■ Tarefas ■
1. No texto sobre historiadores que omitiram as atrocidades soviéticas, quais dois historiadores são dados como exemplo?
2. Escreva a continuação do texto sobre historiadores e as atrocidades soviéticas, a partir do ponto em que ele termina.

■ Texto apresentado ■
Vou dar o exemplo de dois conhecidos historiadores
do público brasileiro que, para minha imensa tristeza, ocultaram
fatos que conheciam e que poderiam alterar significativamente a
percepção de seus leitores: Edward Carr e Eric Hobsbawn.
O primeiro, em seu Que é História? (1982), foi omisso
a respeito dos horrores, das brutalidades e das perseguições
que sabia terem acontecido na União Soviética. Em
seu livro, ele ocultou esses fatos que conhecia, em nome da idéia
de progresso, e também “para dar um significado final
à revolução” (GADDIS, 2003: 146);
FIGURA 2
Soldados da União Soviética enterram prisioneiros
mortos de fome nos campos de concentração (Gulags),
no chamado “enterro no gelo”. Repare que mesmo só
com mortos, há guardas com metralhadoras e cães acompanhando
o cortejo fúnebre.
Este é um dos 200 desenhos feitos pelo coronel Danzig Baldaiev,
integrante da polícia política soviética de
1947 até meados da década de 80. Durante anos o coronel
percorreu os gulags na Sibéria, interessado nas tatuagens
dos presos e, assim, registrando todas as atrocidades (em 1999 os
desenhos foram expostos ao mundo ocidental em um premiado especial
da BBC de Londres sobre o gulag, produzido e dirigido por Angus
Macqueen). Segundo o jornal russo Iztvestia (de Moscou), o comunismo
exterminou 62 milhões de pessoas, de 1917 a 1987. Os historiadores
acreditam em uma cifra menor: 20 milhões...
Hobsbawn, igualmente, desde cedo sabia das atrocidades
cometidas pelo comunismo soviético, mas somente após
o fim do regime teve coragem de dizer que “subestimou”
aqueles horrores – como se um horror já não
fosse suficiente. Em sua autobiografia, Hobsbawn diz ter um arrependimento
retrospectivo, pois reconhece que não reconhecia limites
ao preço que exigia que os outros deveriam pagar para que
sua utopia se realizasse (HOBSBAWN, 2002: 219-220).
FIGURA 3
Orgulhosos por cumprirem seu dever, quatro comandantes de campos
de concentração soviéticos posam para uma foto.
Posteriormente, a filha de um preso escreveu “assassinos”
(no alto, à esquerda). Publicada em APPLENBAUM, Anne. Gulag.
Uma história dos campos de concentração soviéticos.
São Paulo: Ediouro, 2004.
Entendo o que aqueles historiadores fizeram –
omitir. Os homens omitem coisas com freqüência. Mas não
compartilho essa postura. O que sinto em relação a
isso é tristeza e uma profunda pena. Pois para se fazer boa
história, deve-se ser honesto, não ocultar nada que
se saiba ter acontecido. O historiador que coloca sua ideologia
ou seu sistema explicativo acima da História, tem diante
de si a tentação de preferir fatos que se ajustem
à sua idéia (TUCHMANN, 1989: 15), e ocultar o que
sabe que pode fazer com que seu leitor discorde dele. Nesses casos,
ele é um propagandista político, nunca um historiador.
Para esses, a História é apenas um instrumento a serviço
de uma causa, não um fim em si.

■ Amostra dos dados ■
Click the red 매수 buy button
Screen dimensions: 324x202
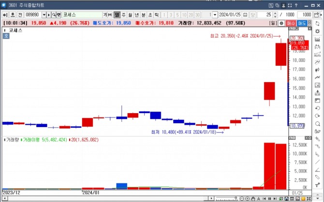pos(291,23)
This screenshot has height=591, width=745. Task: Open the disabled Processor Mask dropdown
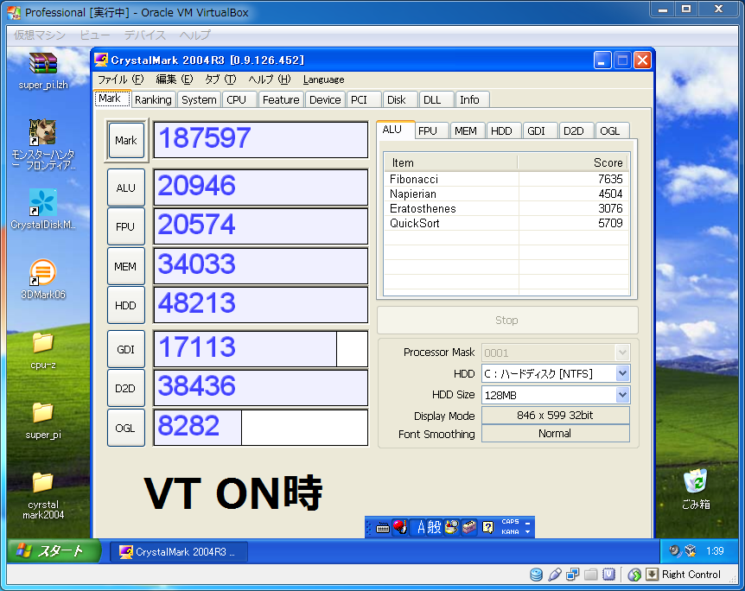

■ Respostas ■
1. Edward Carr e Eric Hobsbawn.

2.
Para que isso não aconteça, para que
a prática do historiador seja verdadeira, para que sua paixão
seja racional e não obscureça sua capacidade de pensar
e de julgar, deve-se ter amor ao passado, não esperar nada
dele, não querer que ele tenha sido outra coisa a não
ser o que ele realmente foi. Se por um lado, não podemos
ocultar nada que saibamos ter acontecido, por outro, não
devemos ter um comportamento de suspeita e de malícia e querer
ver o que não está escrito, subentendendo tudo o que
está registrado como um depoimento de segundas intenções.
Henri Marrou definiu muito bem a atitude do verdadeiro historiador.
Não podemos ter com as testemunhas do passado uma atitude
rabugenta e carrancuda, como se elas estivessem a priori mentindo
e ocultando algo. Essa, para o historiador francês, é
a atitude do mau investigador, para quem todos são culpados
até prova em contrário. Devemos ter uma posição
oposta, pois em História realizamos uma investigação
retrospectiva, ou, como denominou Carlo Ginzburg, o paradigma indiciário
(GINZBURG, 1991: 171).
A suspeita a priori das fontes, ao invés
de ser uma qualidade, é uma superexcitação
do espírito crítico. Quando o historiador age dessa
forma, não consegue reconhecer o significado real, o alcance,
a profundidade e o valor dos documentos que estuda. Uma atitude
desse tipo é tão doente e perigosa em História
como na vida cotidiana. Nesse caso, o historiador é como
aquela pessoa que sempre vive desconfiada, com medo de ser enganada
ou iludida (MARROU, 1978: 78-79), um pouco semelhante a um número
não desprezível de colegas professores universitários.
Assim, ao ler o depoimento de Hobsbawn, embora o
considere imperdoável, eu acredito que ele tenha sido realmente
sincero: a força da utopia socialista foi tal em sua mente
que fez com que ele fosse induzido ao erro e omitido coisas importantes
que sabia terem ocorrido na União Soviética. Essa
crença em mim torna seu depoimento ainda mais dramático,
pois a franqueza e a honesta busca de Hobsbawn pela História
não ocorreu em seus textos sobre o socialismo real. E isso
é particularmente triste pela enorme estatura daquele historiador.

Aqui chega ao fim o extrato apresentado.